Tuesday, January 11, 2011

A Second post from Cuenca

This photo of the top of a round tower is taken from the middle of the Escalinata. The second photo is of the same tower from the opposite side. The building would be interesting on level ground but set into a fifty degree slope it a becomes a geometric challenge.

The curved tile of  the roof is the norm for roofs here. I am glad of that, it adds to the near mythical  look of the town, like the  setting for an ancient fable. I am sure these tile are used because it makes practical and economic sense when the materials are at hand. Their use must be very ancient...did the Romans come up with them?

The Escalinata as it looked in 1935 and today . The older view is detail from a ceramic plaque on the wall at the top of the stairs. I counted them. From the top there are five groups with a landing below each. The stairs number from the top 22,11,17,17,17. The total comes to 84. I must have that play/movie stuck in my head, the 39 steps. Here its not 39 but 84.

with the bridge in the foreground a very nice composition. I am girding up my loins and pumping  the creative iron in getting ready to paint this view. Something I will come back to many times. The town is very paintable, it is the genuine article, very photogenic. I think it is the organic way things have been built, no great master plan, just bit by bit.

The wi-fi problem has found a partial solution. It involves going up to the third floor balcony of the Hostel across the street. My host, Marta, has rooms in buildings on both sides of the street. From that balcony there is enough of a signal to connect to the free city wi-fi. Since I like to dabble in things electronic and involving radio waves I am thinking of a technical solution to this problem, an antenna. Although it is a simple thing I might put it off until I am back in my shop in Maine. Finding the needed cable would be a challenge...and, as I am reminded often, I have only a month and a half left here.
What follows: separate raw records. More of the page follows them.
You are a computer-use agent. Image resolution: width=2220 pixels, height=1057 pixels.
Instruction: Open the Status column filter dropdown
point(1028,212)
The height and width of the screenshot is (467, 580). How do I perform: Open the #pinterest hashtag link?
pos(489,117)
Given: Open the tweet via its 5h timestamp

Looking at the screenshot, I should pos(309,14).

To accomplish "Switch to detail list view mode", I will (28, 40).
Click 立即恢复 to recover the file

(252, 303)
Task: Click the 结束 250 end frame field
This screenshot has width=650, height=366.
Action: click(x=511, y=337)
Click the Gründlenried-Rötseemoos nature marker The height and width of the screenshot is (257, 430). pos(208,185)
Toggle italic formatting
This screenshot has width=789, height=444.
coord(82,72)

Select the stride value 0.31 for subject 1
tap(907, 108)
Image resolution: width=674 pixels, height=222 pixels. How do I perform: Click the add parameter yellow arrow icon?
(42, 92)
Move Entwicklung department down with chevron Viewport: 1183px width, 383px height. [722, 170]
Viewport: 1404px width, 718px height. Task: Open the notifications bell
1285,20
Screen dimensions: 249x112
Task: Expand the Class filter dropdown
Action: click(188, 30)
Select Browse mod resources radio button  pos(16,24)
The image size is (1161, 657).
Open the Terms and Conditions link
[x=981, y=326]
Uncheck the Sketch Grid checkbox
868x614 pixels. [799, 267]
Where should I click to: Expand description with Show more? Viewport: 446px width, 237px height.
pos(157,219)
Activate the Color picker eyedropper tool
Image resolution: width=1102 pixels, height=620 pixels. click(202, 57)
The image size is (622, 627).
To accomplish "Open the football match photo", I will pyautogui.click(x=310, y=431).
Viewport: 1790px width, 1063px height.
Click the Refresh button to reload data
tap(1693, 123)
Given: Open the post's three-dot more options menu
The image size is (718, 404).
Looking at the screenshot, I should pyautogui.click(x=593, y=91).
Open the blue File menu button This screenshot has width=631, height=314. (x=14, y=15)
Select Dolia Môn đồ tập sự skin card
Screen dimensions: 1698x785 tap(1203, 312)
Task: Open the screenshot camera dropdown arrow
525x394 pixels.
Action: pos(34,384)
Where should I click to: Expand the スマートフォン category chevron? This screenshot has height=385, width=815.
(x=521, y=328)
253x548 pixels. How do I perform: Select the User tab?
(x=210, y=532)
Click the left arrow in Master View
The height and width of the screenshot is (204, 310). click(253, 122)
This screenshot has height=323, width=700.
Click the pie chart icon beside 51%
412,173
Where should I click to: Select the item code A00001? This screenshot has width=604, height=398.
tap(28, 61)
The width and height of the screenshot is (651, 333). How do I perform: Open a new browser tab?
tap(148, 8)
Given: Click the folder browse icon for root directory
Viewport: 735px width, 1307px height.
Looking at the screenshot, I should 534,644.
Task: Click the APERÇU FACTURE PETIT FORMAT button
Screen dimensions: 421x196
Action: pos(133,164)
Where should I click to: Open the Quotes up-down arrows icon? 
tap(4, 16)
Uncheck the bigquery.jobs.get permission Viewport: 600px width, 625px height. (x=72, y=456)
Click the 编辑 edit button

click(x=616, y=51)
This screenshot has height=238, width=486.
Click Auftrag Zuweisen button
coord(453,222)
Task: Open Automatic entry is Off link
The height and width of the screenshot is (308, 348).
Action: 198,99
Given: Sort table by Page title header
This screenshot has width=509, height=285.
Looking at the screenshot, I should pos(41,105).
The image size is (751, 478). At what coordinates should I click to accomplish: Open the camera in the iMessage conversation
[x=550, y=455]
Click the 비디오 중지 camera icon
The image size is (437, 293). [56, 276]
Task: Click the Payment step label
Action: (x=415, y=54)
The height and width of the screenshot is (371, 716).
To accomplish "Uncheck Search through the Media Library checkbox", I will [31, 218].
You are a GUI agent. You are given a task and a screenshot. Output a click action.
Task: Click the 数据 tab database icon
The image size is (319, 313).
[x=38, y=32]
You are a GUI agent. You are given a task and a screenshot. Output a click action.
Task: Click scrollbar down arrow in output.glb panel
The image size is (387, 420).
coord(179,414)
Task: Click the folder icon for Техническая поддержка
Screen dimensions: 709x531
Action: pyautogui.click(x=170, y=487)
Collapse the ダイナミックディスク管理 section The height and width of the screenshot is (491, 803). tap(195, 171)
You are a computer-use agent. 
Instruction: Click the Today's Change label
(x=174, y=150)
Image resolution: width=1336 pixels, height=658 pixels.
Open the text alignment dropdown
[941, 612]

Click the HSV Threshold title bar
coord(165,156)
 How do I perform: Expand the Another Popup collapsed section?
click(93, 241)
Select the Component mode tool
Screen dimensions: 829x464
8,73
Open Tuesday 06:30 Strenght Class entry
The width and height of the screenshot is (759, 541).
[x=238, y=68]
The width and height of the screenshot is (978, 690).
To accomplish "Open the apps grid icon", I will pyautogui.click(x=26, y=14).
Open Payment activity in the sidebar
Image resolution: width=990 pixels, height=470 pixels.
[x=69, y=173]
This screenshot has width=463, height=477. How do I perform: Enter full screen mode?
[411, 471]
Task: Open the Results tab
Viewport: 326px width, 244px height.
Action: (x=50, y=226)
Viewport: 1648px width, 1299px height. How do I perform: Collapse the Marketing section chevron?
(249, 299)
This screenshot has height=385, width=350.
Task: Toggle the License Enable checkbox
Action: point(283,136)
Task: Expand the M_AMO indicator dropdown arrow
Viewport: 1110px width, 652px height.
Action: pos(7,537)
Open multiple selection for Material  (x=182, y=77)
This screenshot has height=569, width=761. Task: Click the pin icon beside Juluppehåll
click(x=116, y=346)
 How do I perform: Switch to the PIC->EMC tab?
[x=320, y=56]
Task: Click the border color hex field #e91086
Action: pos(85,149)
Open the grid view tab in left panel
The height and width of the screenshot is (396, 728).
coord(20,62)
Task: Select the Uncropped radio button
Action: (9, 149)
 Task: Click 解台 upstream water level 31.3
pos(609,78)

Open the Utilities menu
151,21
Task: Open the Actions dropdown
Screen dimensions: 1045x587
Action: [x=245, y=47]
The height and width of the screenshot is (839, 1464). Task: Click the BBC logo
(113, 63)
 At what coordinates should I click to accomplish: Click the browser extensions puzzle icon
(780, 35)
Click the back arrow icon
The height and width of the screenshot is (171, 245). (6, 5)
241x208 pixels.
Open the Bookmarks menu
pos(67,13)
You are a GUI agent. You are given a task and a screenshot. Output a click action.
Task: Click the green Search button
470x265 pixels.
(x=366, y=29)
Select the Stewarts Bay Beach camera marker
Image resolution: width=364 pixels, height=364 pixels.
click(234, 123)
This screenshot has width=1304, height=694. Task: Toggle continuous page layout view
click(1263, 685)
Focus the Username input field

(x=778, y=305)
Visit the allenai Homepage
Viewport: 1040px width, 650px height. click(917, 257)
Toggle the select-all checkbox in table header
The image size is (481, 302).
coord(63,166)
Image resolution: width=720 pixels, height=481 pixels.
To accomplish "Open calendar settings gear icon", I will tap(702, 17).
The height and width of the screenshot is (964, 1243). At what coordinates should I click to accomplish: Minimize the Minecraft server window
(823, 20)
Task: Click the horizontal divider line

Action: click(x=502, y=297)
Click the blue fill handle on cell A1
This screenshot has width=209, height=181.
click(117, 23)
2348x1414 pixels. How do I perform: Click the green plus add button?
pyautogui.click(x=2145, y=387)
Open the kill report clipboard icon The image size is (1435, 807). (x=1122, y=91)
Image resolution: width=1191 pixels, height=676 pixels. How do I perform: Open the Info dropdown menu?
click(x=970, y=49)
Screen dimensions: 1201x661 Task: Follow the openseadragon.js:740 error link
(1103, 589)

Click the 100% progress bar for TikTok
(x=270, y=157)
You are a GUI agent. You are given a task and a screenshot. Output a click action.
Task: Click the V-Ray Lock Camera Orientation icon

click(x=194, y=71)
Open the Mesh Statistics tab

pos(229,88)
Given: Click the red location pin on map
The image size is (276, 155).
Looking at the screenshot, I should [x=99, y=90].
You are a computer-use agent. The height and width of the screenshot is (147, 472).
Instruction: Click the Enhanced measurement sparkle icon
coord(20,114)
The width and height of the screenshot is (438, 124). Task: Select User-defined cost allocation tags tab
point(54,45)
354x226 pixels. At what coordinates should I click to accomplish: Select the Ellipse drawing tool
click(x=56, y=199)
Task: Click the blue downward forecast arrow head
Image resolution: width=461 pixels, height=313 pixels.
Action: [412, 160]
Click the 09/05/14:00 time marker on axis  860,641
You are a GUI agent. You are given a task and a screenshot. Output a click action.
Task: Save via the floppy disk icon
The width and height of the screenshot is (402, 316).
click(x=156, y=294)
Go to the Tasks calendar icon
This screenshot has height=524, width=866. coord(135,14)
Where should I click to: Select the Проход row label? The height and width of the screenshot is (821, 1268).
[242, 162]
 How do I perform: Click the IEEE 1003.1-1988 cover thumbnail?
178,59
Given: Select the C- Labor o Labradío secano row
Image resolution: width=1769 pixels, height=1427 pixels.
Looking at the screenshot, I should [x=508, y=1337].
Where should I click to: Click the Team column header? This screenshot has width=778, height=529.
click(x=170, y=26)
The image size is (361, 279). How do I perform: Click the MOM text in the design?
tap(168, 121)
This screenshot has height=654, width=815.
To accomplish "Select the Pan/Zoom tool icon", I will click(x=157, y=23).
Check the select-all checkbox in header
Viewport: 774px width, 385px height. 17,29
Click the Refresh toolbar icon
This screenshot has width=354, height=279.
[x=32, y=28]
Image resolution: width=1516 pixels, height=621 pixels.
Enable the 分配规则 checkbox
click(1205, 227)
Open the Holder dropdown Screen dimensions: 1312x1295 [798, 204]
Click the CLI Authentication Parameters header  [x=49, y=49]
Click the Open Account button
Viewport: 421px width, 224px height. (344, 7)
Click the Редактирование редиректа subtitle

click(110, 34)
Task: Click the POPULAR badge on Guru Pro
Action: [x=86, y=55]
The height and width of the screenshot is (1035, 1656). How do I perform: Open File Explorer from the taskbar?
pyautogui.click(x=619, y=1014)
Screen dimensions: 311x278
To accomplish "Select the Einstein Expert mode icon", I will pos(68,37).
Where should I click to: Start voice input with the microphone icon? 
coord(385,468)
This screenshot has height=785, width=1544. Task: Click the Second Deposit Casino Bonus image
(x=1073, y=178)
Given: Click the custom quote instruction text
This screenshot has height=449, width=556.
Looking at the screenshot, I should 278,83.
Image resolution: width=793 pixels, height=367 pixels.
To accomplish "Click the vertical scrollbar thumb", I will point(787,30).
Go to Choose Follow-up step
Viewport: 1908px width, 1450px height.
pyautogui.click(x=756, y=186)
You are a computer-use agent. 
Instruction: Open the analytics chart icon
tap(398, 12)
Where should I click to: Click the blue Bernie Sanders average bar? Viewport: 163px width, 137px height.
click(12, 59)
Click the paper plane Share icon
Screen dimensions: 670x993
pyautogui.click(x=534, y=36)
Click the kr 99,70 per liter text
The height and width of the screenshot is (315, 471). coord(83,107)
On Tuesday the 11th I caught a bus at random. It was the route #10 I think. It was moving away from the city center, to the north. Past the airport and its approach lights set among packed houses. Past industrial parks and schools and warehouse. All the while in the chaos of traffic and people the bus stopped to pick up and discharge passengers. After a while the city began to thin a bit and there were fields of corn or cows grazing in empty lots between the houses. The road that had been a compromise between potholes and pavement turned to dirt. The bus pitched and rolled even more on the rutted unpaved path which was generally up hill. Eventually I was the only person left and the driver gave me a funny look...as if to say, "another lost gringo". I explained that I was making a "viaje turistico, para visto el campo" , a tourist trip to see the country. He said he needed to sit ten minutes to realign the schedule. So we did that. I sketched a house in the distance and he stretched outside. When the driver started up the engine again I dropped another quarter in the box and we were bouncing down the hills toward Cuenca. These city busses are a great way to get to know the area. They go a long way into the hills and throughout the urban areas yet cost close to nothing.